Linguistics Seminar: Melissa Troyer

Event Type
Seminar/Symposium
Sponsor
Department of Linguistics
Date
Oct 25, 2021   4:00 pm  
Speaker
Melissa Troyer (Beckman Postdoctoral Fellow, UIUC)
Contact
Helen Gent
E-Mail
hmgent2@illinois.edu
Views
18
Originating Calendar
Linguistics Event Calendar

Email Helen Gent at hmgent2@illinois.edu for more details and Zoom information.

Talk’s title: Nuances of knowing: Using a fictional world to study how the brain makes meaning during word-by-word reading

Abstract:

Across cognitive systems, world knowledge allows individuals to organize raw sensory information into meaningful experiences.

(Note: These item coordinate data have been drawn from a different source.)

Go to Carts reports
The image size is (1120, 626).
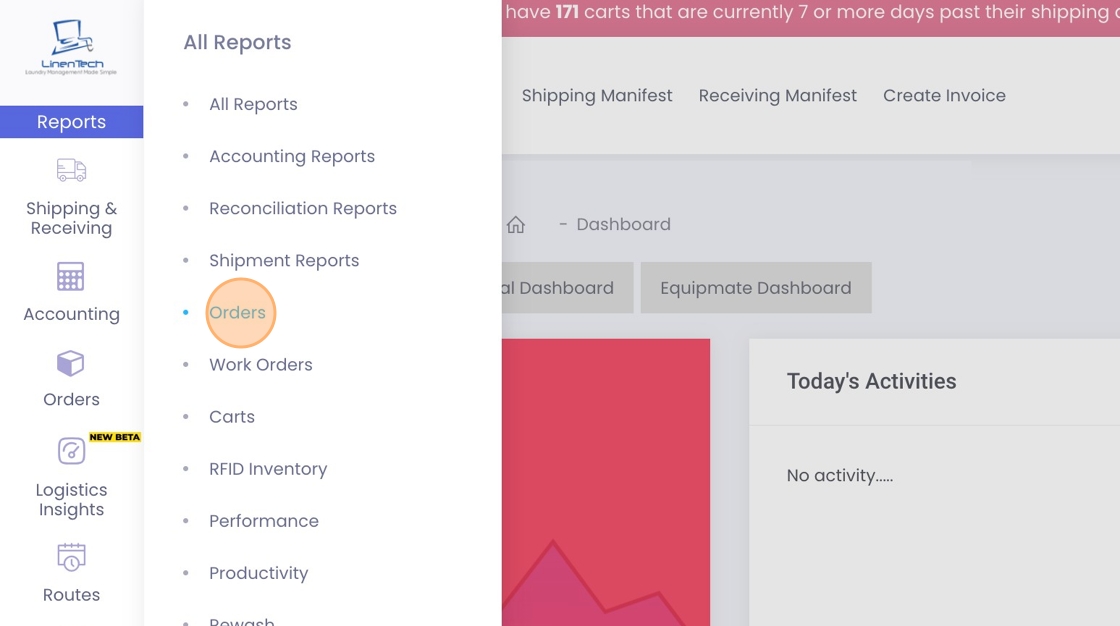232,417
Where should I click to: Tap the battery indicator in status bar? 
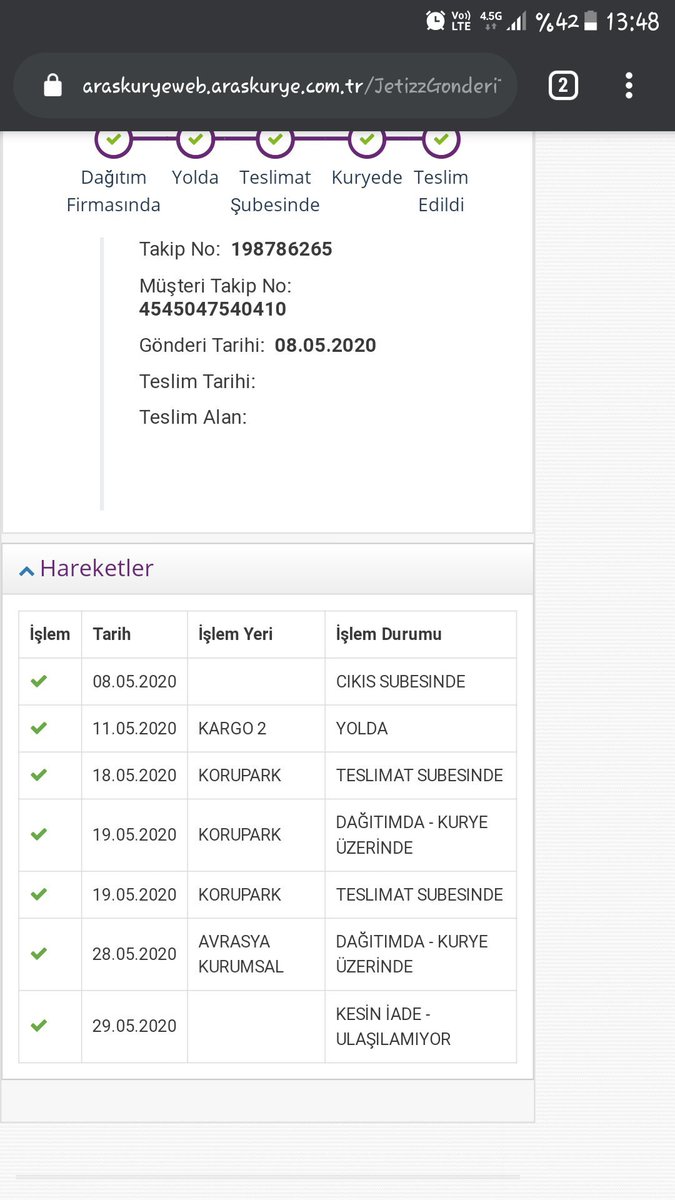pyautogui.click(x=591, y=20)
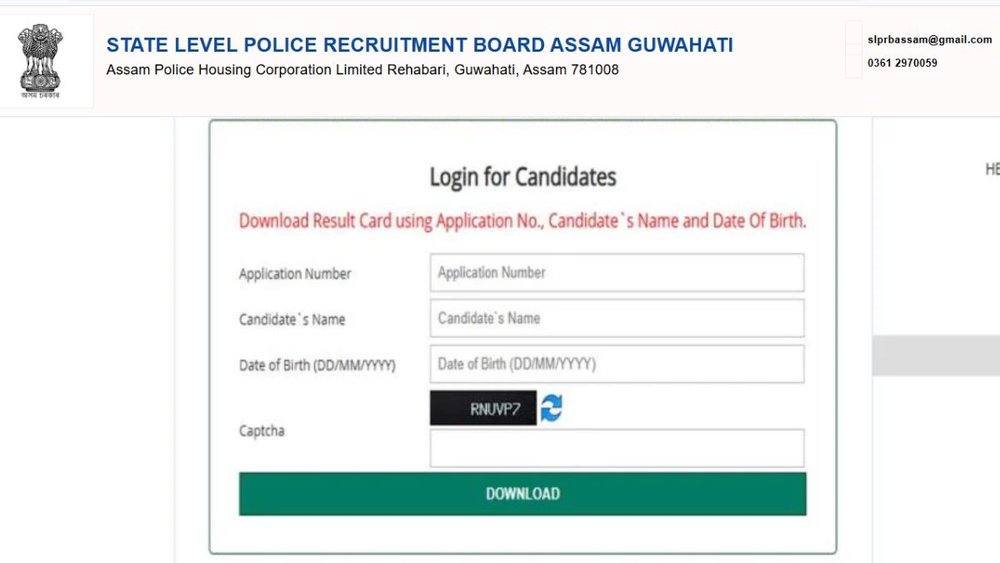Click into the Candidate's Name field
Viewport: 1000px width, 563px height.
(x=616, y=318)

Language processing is no exception: how much and how well individuals know things should matter in determining how language is understood in real time. Yet this knowledge-based variability receives little attention in most studies of language processing. In this talk, I will describe a line of research addressing this issue using a linguistically rich, yet constrained, popular domain: the fictional world of Harry Potter (HP), by J.K. Rowling. Across four studies, we recorded event-related brain potentials (ERPs) while young adults who varied in their knowledge of HP read sentences describing fictional HP “facts” (e.g., “Harry has a patronus. It takes the form of a {stag / lion}.”) as well as sentences describing general topics. As a measure of real-time access to knowledge, we focused on N400 amplitudes (negative-going brain potentials occurring about 400 ms after word onset) to sentence-final words.

Individuals’ domain knowledge of HP (assessed using a trivia-style quiz) was moderately-to-strongly correlated with the amplitude of N400 brain potentials to contextually supported (i.e., accurate) words completing sentences about HP, but not to unsupported (inaccurate) endings, nor to N400 effects of more vs. less supported endings to sentences describing everyday/general topics. Single-trial regression analyses pitting domain knowledge against participants’ reports of knowledge about individual HP “facts” (i.e., judgments of whether or not they had known each fact ahead of reading it) revealed trial-level knowledge was a strong, but not the sole, predictor of N400 amplitudes to supported words. Even after accounting for trial-level knowledge reports, and especially when retrieval conditions were more difficult (i.e., for trials reported as unknown by an individual or those generally less likely to be known across participants) but not impossible (e.g., unknown initially, but familiar seeming after input of the critical word), N400 amplitudes were modulated by individuals’ domain knowledge of HP.

We speculated that degree of domain knowledge might modulate real-time semantic retrieval by virtue of the differential organization of that information in semantic memory. We therefore manipulated the relationship between the final (critical) words of HP sentences and their sentence contexts. Critical words were either correct, incorrect-and-unrelated, or incorrect but related either to the events described by the sentence or via sharing the (fictional) category of the critical word. As predicted, domain knowledge influenced N400 amplitudes not only to correct words, but also to the related words, suggesting the knowledge was necessary for this information to be readily available in real time.

Our results provide the first empirical demonstration that rapid, real-time retrieval of knowledge during reading is determined by how much domain-relevant information is known and which facts are readily available to an individual comprehender. Domain knowledge seems to influence implicit retrieval of partial (i.e., incompletely available) information and the availability of information related via events/themes and categories. These findings demonstrate how using a knowledge-based individual differences approach can shine a new lens on how the brain makes meaning from language.